The Jerrabomberra plant combines research headquarters, enzyme-production suites, and a full-scale recycling line. Its stated capacity — 20,000 tonnes per year — is modest compared with Australia’s annual plastic waste generation of roughly 2.5 million tonnes, but it represents a critical proof of concept for industrializing enzymatic recycling at commercial scale. Samsara Eco intends to license or replicate the model internationally, positioning the facility as the first in a projected fleet.
From an engineering perspective, scaling enzyme-driven depolymerization presents several hurdles: maintaining enzyme activity in heterogeneous waste streams, optimizing reaction kinetics for different resins, and integrating downstream purification at competitive cost. The Jerrabomberra line is expected to refine these variables while supplying feedstock for early customers in packaging and apparel.
Global demand for recycled polymers is growing as brands face regulatory and reputational pressure to increase recycled content. The EU, for instance, is phasing in minimum recycled-content mandates for PET beverage bottles, while Australia’s 2025 National Packaging Targets call for 50% average recycled content in packaging. Meeting such targets requires technologies that can treat contaminated or composite materials beyond the reach of mechanical recycling.

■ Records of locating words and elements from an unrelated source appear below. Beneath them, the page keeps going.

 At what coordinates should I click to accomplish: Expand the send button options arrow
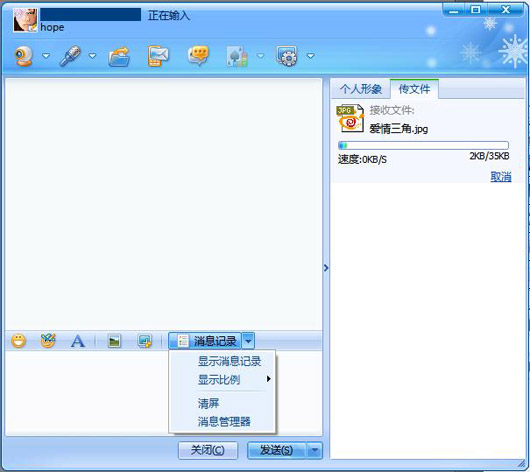(x=315, y=450)

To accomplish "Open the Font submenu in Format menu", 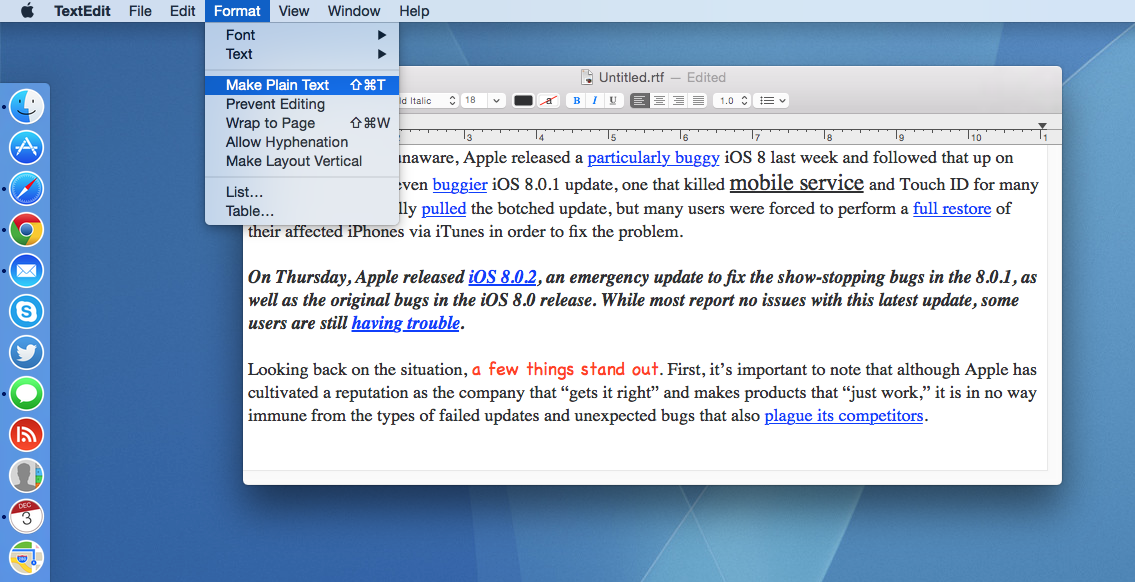I will (240, 35).
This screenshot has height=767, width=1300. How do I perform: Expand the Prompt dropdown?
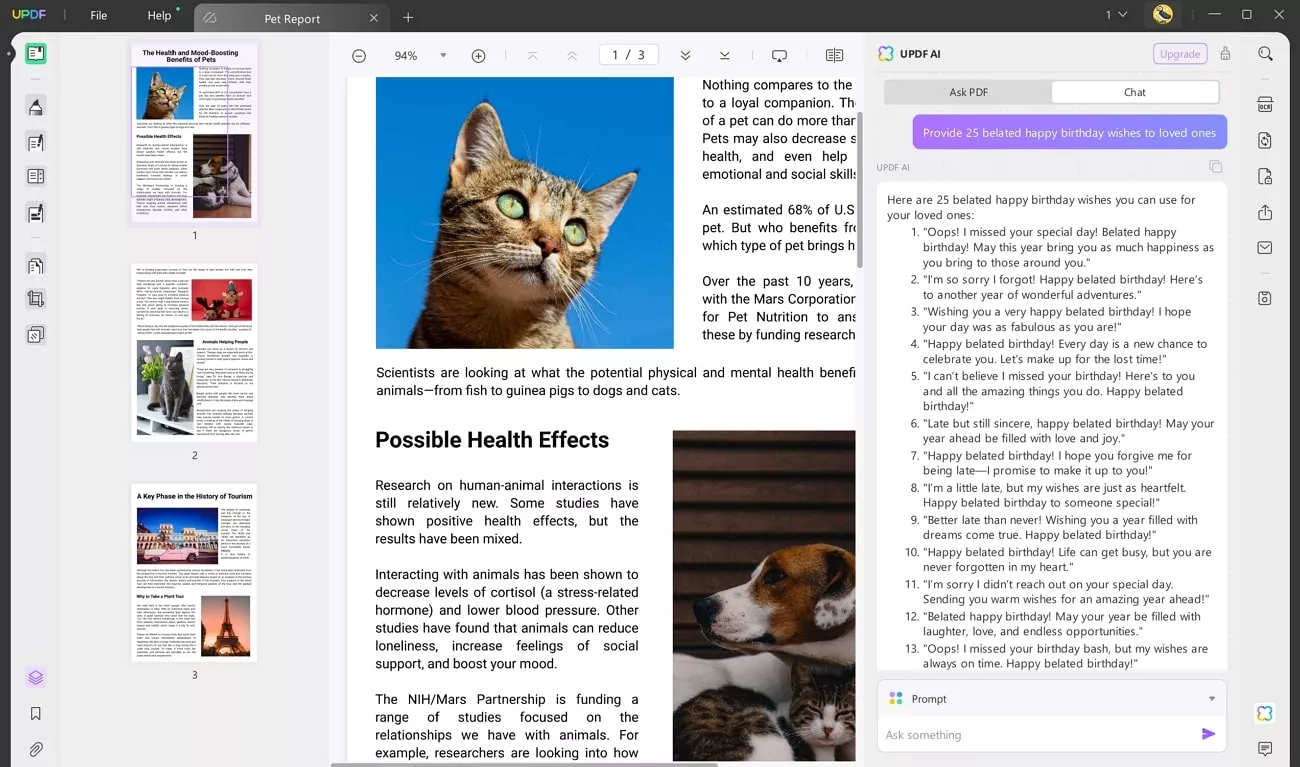coord(1211,699)

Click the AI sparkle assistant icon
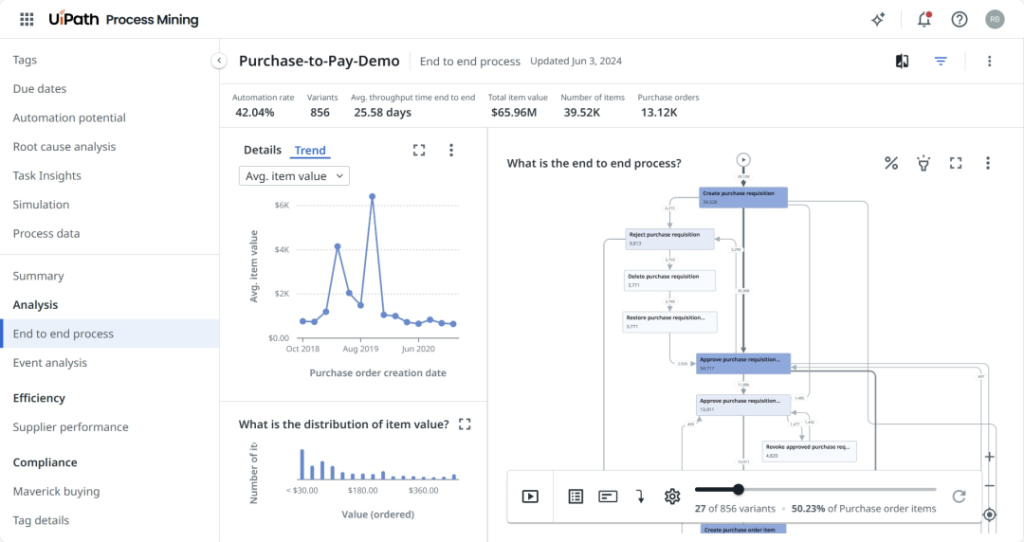pyautogui.click(x=878, y=19)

However, enzymatic approaches remain capital-intensive. Investment at Jerrabomberra was supported by a mix of private backers and public funding channels, but long-term viability will depend on stable offtake agreements and policy instruments that reward low-carbon, circular feedstocks over virgin polymers derived from fossil fuels.
By co-locating R&D and production, Samsara Eco aims to shorten the cycle from enzyme discovery to industrial application. The expanded enzyme platform within the facility will search for catalysts tailored to hard-to-recycle plastics such as polyurethanes or blended fibers, areas where current recycling rates are effectively zero. Success could diversify recycling beyond bottle-grade PET and HDPE, historically the only plastics with meaningful closed-loop markets.